Stack Overflow is temporarily banning OpenAI's language learning model ChatGPT less than a week after the service debuted, according to a statement posted Monday on Meta Stack Overflow.
ChatGPT is a free language model that interacts with users in a dialogue format, making it possible to answer follow-up questions. For example, a user could ask where they should travel next, the system would list locations and then the user could specify by country, weather or activity to get a more personalized list.
Within its first five days, the language model had over a million users. While OpenAI says that the system can “admit its mistakes, challenge incorrect premises and reject inappropriate requests,” many users would disagree. From racist insinuations to bad code, the language model is a work in progress.
Stack Overflow, a question-and-answer staple for developers and engineers, reported an influx of AI-generated incorrect answers to user-posed questions.
If used correctly, ChatGPT and other language models could serve as a resource for developers when they have coding questions or get stuck, however, many of the answers provided by ChatGPT are incorrect, potentially lowering the credibility of the developer site. OpenAI did not respond to CIO Dive's request for comment by publication time.
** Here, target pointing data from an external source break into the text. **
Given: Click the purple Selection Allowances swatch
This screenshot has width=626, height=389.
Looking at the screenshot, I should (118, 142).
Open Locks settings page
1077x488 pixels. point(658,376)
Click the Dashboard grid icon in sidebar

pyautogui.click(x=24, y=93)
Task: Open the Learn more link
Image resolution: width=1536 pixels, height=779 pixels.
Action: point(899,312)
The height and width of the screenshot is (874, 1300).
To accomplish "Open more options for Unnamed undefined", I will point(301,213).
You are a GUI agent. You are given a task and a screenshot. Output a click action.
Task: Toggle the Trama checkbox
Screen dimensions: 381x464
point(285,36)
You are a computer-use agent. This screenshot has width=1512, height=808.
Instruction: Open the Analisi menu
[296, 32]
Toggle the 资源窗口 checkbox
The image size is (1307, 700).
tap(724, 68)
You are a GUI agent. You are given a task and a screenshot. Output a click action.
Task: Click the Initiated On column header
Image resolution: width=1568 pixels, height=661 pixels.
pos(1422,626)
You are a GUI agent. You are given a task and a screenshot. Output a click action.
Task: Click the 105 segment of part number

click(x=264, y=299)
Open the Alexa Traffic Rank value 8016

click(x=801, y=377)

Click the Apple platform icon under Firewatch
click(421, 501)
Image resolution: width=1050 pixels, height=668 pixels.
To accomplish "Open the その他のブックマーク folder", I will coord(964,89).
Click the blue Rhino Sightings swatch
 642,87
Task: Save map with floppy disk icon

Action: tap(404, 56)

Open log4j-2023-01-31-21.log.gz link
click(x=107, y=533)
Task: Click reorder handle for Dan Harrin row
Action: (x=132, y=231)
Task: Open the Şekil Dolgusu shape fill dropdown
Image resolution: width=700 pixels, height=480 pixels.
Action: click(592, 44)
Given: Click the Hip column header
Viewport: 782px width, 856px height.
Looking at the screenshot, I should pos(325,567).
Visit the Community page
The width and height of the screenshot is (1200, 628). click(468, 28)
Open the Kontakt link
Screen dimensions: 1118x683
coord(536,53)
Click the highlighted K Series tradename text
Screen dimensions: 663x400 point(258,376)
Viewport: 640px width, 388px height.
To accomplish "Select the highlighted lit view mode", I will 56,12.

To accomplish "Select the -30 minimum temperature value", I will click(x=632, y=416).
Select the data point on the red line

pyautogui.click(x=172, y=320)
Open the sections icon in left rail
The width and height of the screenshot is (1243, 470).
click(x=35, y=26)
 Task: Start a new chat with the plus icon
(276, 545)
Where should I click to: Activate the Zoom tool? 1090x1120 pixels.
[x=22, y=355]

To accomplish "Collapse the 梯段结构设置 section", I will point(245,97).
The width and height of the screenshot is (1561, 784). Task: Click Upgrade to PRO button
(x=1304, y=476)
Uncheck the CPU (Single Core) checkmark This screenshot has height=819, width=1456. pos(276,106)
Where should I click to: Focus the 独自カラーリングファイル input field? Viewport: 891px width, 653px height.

“The primary problem is that, while the answers which ChatGPT produces have a high rate of being incorrect, they typically look like they might be good and the answers are very easy to produce,” the statement said.
The statement, which has been viewed over 44,000 times, said the AI-generated answers are “substantially harmful” to the website’s community because many people, without the ability to verify accuracy, are posting thousands of incorrect answers.
For enterprises, large language models can pose a problem. If used correctly, language models can act like a personal assistant or a more intelligent search engine. However, failing to create the right guardrails, implementation strategies and retraining sessions can lead to chaos.
“As with any enterprise software, LLMs need to be deployed deliberately and to incorporate practices of experimentation, testing, and evaluation before deployment,” said Forrester Analyst Rowan Curran in an email. “Today, deploying a LLM into a production environment without rigorous testing, including adversarial testing, is likely a recipe for disaster.”
To reduce challenges, enterprises can fine-tune LLMs to enterprise knowledge bases and edit specific facts within the system, according to Curran.
“LLMs seem to be the best tool currently to generate large amounts of usable text at scale in a flexible way – and while there are still issues and growing pains with them – they are far outperforming previous approaches on those two critical axes: flexibility and scalability,” Curran said.
Sam Altman, CEO of OpenAI, said in a tweet that staff has not completed any retraining yet on the system but is planning on doing so this week.
Room to improve
Discussions between ChatGPT and users posted on social media show the upsides and downsides of the language model's capabilities.
One user posted a conversation where ChatGPT provided a Python function to check if someone would be a good scientist based on a JSON description of their race and gender. The system said white males were “good,” while others were not.
The post even got the attention of Altman, who responded by asking the user to, “Please hit the thumbs down on these and help us improve!”
Some experts say the only way to improve AI tech development is to continue to use it, allowing the program to learn and get better.
“We should not ban chatbots and stop working on language models because of their perceived or real unreliability; however, it should be explicitly indicated when an answer is provided by a bot or when AI is used so that the users of the content can make their own decisions on whether to use the AI-generated answers or not,” Irina Sedenko, advisory director at Info-Tech Research Group, said in an email.
Where ChatGPT already shows promise is through creating grocery lists based on dietary needs to tutoring-style discussions, users found.
Twitter CEO Elon Musk praised the capabilities of ChatGPT, in a Tweet Saturday. Musk co-founded OpenAI with Altman in 2016 but left the company “on good terms” over disagreements about the company’s development, according to a tweet from February 2019. On Sunday, Musk paused OpenAI’s access to Twitter’s database.
“Need to understand more about governance structure and revenue plans going forward,” Musk tweeted. “OpenAI was started as open-source and non-profit. Neither are still true.”
As for the longevity of the Stack Overflow ban on ChatGPT, the company is discussing with internal staff and will assess comments on the ban's announcement.
“We are learning how to best leverage the capabilities of ChatGPT and other generative AI tools along with everyone else,” a spokesperson from Stack Overflow told CIO Dive. “We will work alongside our community to ensure any way the tool works with the public platform is safe, useful, and in service of our mission to empower the world to develop technology through collective knowledge.”